Recopiez telles quelles les lignes du listing en commençant à celle qui contient « You are a computer-use » et en vous arrêtant après celle qui contient « Remove the Product list page rule ». N'incluez pas les images dans la réponse.

##########

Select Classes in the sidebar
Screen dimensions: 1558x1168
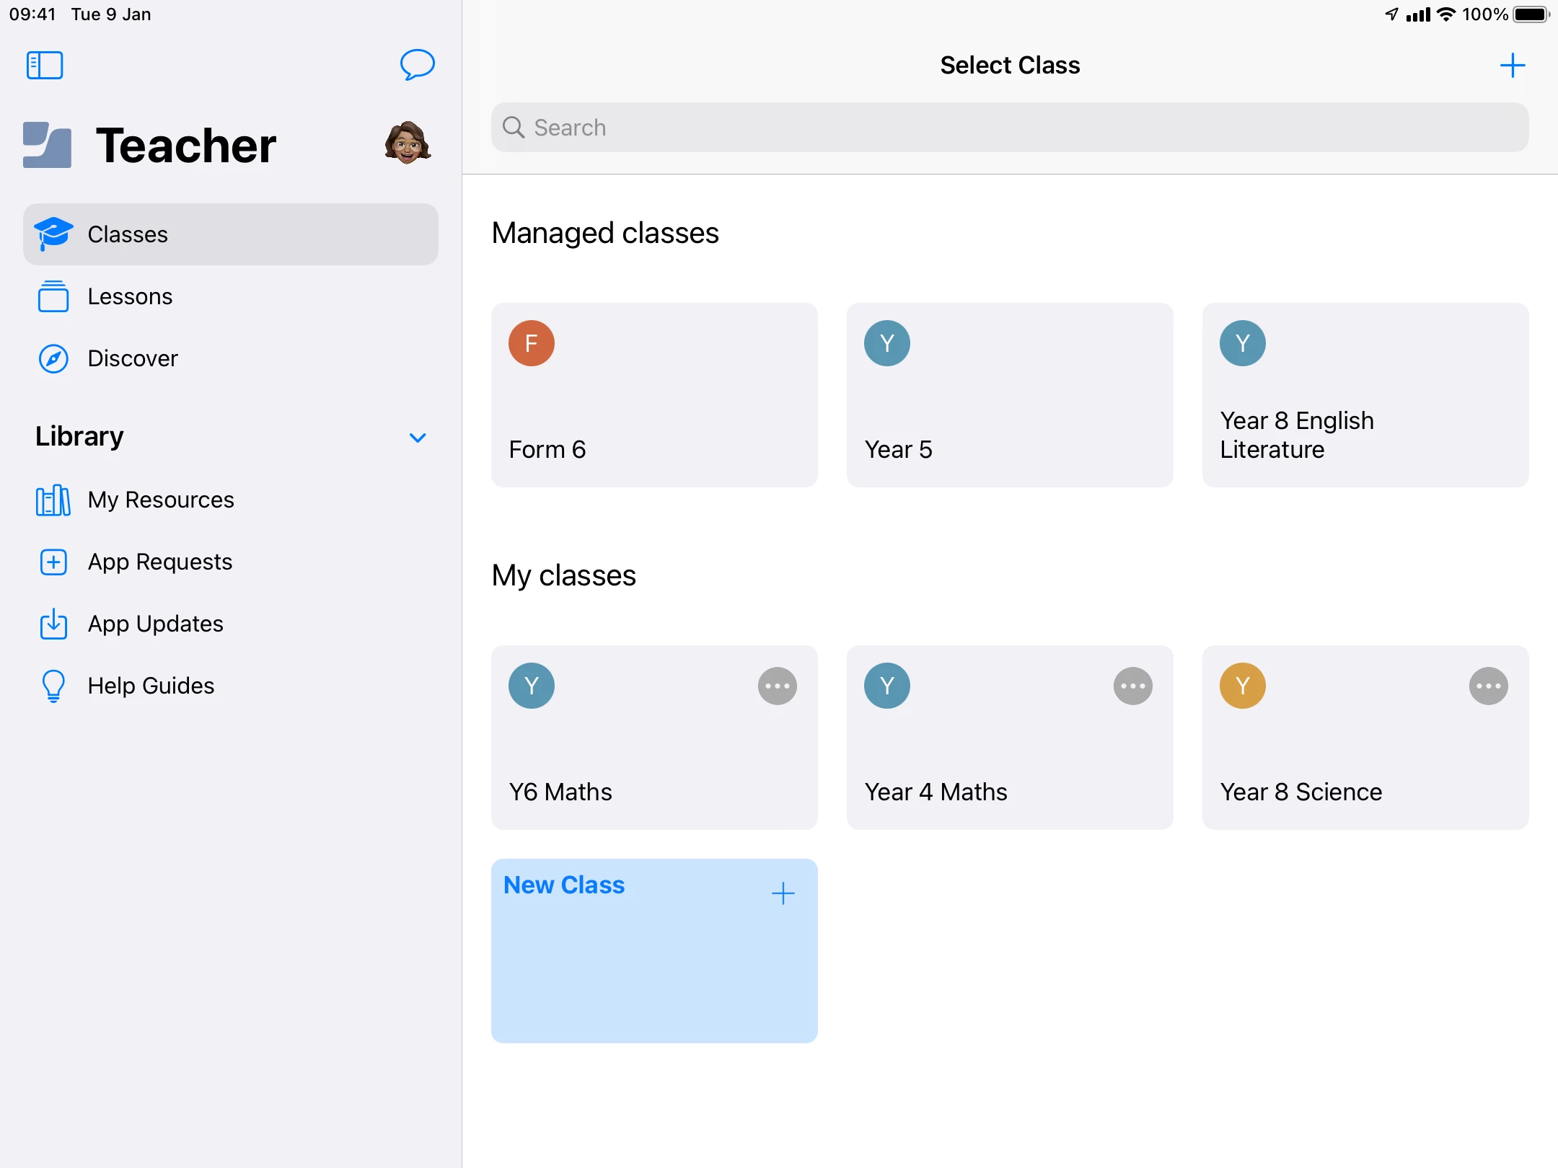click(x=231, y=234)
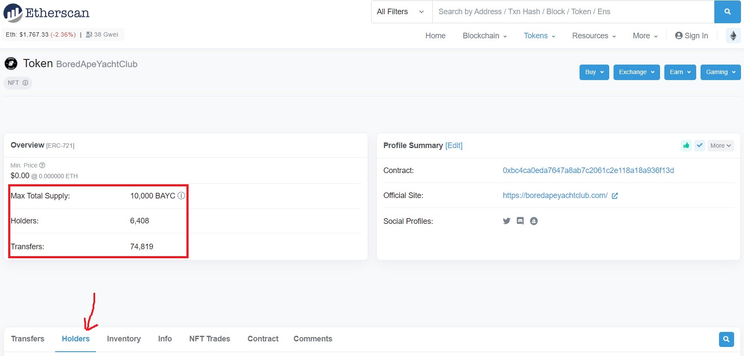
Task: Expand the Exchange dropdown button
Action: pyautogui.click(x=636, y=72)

##########

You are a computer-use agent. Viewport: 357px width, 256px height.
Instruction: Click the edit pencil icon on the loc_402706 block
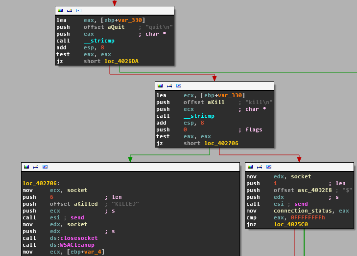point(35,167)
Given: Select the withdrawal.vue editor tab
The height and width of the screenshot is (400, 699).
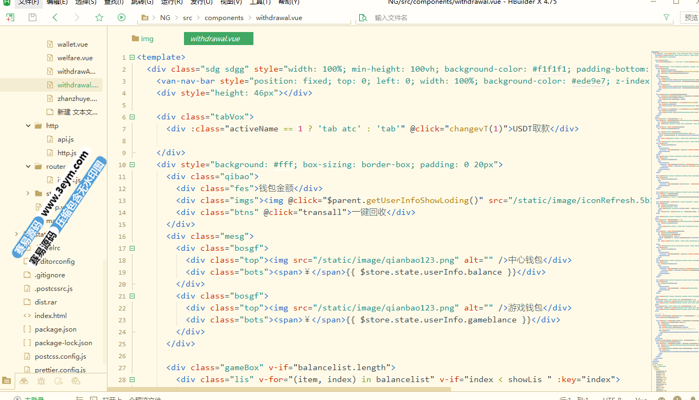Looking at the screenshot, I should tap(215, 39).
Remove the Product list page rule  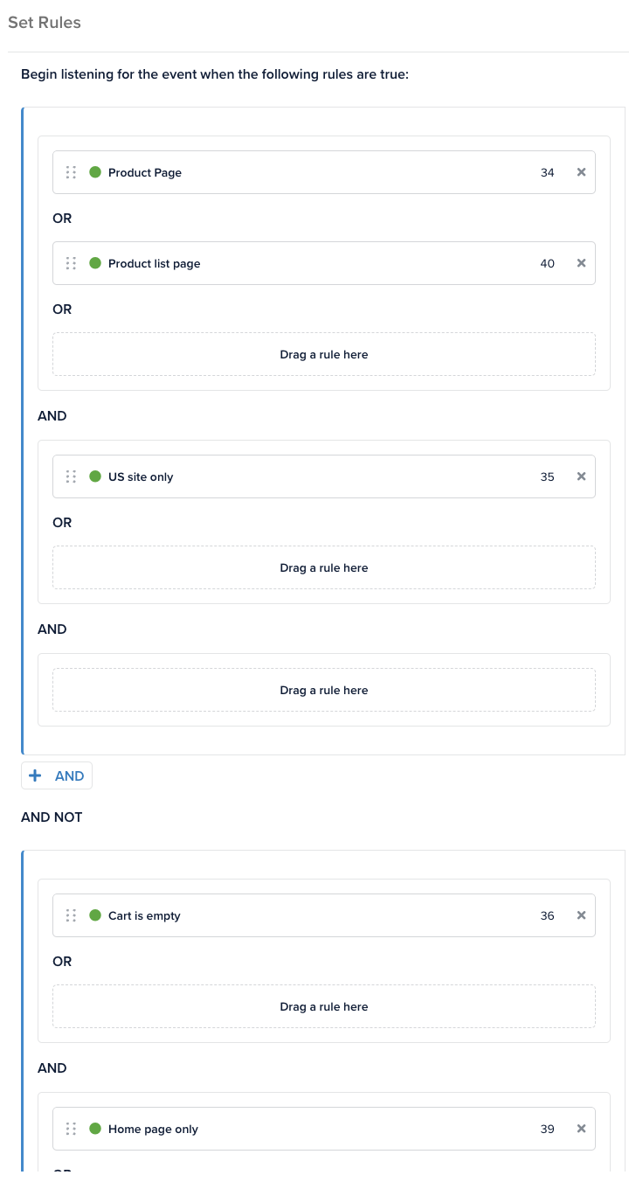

##########

**Résultat**
You are a computer-use agent. Viewport: 357px width, 256px height.
Instruction: Click the edit pencil icon on the loc_402706 block
point(35,167)
Given: Select the withdrawal.vue editor tab
The height and width of the screenshot is (400, 699).
Looking at the screenshot, I should tap(215, 39).
Remove the Product list page rule  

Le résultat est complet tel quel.